Tuesday, April 18, 2023

Buckets Through Time

 


I don’t have a bucket list.

I hardly have any real buckets.

But I don’t have a list of things

I think I need to do before I die.

I’ve never really worried about

a bucket list.

Or dying.

 

I have always joked that my

curse will be to live for an

excruciatingly long time;

outliving my peers, my loves,

my family by long stretches

of time.

And be really, really, really, old.

 

150 years old or older,

a forever curmudgeon,

trying to remember who

did what and when and then

realizing that no one would know

what I was talking about anyway.

“Bucket lists?”  

 

“You had lists for different buckets?”, The kids ask.

“No, no, it was a kick the bucket sort of

thing,” I’d reply in a weak old voice.

“What does kicking a bucket have to do with

being turned into Soylent Green?”

“Oh my science…,” I’d say and wave the

robot person away.

 

I have no desires to finish some

great task like climbing Mt. Everest,

or fighting a llama or smoking Cuban cigars

on the Moon with the ghost of Che Guevara,

none of those things appeal to my sensibilities.
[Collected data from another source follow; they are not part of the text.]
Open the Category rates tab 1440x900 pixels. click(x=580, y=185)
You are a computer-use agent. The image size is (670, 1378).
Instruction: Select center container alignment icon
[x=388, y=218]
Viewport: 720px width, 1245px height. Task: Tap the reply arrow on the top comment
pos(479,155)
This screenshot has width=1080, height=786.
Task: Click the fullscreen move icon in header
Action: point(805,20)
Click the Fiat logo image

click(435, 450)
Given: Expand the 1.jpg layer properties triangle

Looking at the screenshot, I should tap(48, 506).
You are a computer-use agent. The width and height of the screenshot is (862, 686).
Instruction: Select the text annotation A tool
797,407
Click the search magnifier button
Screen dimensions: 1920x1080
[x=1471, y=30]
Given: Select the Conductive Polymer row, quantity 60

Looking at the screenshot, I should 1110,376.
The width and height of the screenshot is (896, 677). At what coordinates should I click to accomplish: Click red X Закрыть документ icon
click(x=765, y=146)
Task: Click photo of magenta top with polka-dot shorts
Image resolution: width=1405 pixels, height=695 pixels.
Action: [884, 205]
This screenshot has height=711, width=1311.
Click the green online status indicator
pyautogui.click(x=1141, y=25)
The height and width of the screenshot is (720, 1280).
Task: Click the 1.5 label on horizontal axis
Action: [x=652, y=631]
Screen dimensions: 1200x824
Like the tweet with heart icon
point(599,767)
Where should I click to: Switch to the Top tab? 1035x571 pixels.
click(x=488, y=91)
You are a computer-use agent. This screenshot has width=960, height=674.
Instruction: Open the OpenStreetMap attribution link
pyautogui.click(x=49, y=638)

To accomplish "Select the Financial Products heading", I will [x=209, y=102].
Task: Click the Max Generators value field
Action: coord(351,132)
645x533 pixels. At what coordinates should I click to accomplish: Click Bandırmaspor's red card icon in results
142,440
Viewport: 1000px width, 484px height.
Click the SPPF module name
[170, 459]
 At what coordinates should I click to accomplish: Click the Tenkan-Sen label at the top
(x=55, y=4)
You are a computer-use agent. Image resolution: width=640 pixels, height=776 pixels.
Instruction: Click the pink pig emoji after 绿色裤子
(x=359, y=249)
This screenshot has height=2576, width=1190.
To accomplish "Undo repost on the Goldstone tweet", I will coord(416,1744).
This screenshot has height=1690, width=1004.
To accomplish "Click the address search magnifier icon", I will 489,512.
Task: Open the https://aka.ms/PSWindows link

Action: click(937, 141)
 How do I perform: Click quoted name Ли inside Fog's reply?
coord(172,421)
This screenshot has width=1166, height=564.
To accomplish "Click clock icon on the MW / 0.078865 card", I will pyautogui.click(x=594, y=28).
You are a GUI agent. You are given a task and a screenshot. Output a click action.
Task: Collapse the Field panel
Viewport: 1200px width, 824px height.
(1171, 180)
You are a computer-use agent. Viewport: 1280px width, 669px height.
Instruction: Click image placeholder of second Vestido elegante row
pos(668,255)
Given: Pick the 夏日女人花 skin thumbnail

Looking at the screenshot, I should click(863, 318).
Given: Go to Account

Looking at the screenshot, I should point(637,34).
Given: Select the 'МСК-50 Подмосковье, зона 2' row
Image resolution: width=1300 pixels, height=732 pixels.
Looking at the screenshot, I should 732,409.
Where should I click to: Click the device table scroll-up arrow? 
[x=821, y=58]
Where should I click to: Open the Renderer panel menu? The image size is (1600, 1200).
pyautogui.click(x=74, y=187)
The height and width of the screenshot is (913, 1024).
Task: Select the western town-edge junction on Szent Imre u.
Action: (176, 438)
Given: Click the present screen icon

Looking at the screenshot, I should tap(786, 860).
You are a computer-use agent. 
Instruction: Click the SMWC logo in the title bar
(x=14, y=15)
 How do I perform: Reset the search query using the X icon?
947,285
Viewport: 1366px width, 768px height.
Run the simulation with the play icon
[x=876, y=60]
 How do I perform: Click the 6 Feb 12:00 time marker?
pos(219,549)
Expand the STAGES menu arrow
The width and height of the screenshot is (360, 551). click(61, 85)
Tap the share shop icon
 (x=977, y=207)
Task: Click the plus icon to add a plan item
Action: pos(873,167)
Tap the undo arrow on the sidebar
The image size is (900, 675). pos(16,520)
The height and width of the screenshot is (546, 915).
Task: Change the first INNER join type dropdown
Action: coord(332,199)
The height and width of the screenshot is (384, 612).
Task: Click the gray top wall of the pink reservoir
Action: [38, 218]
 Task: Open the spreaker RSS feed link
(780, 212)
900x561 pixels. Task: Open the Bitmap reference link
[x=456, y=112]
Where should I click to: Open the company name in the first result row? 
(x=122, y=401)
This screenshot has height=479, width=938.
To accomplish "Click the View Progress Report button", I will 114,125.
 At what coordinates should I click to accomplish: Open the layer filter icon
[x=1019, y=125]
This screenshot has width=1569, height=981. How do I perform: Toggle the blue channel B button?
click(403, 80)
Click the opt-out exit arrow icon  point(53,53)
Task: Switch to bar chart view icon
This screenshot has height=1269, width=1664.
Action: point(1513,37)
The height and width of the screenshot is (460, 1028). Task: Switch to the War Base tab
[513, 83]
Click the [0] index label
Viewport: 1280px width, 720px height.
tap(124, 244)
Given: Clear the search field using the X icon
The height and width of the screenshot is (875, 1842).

I only hope for peace. For Quiet.

 

I hope the bucket lists of millions of other

people get fulfilled, leaving a memory of

accomplishment and a legacy of intelligent

exploration of the human condition.

Maybe a deep investigation of buckets themselves.

Buckets through time.

 

But for my own “Bucket”,

I hope I filled it while I lived,

in the present, not longing for what it could or should

be filled with. But a full and friendly reminder, tucked away in

a closet, glowing warm with happy memories,

and likely the radiation from WWIII.

 

Hopefully we can share our buckets,

and dip into them often,

never worried about what could have been,

but proudly filled with our contended souls.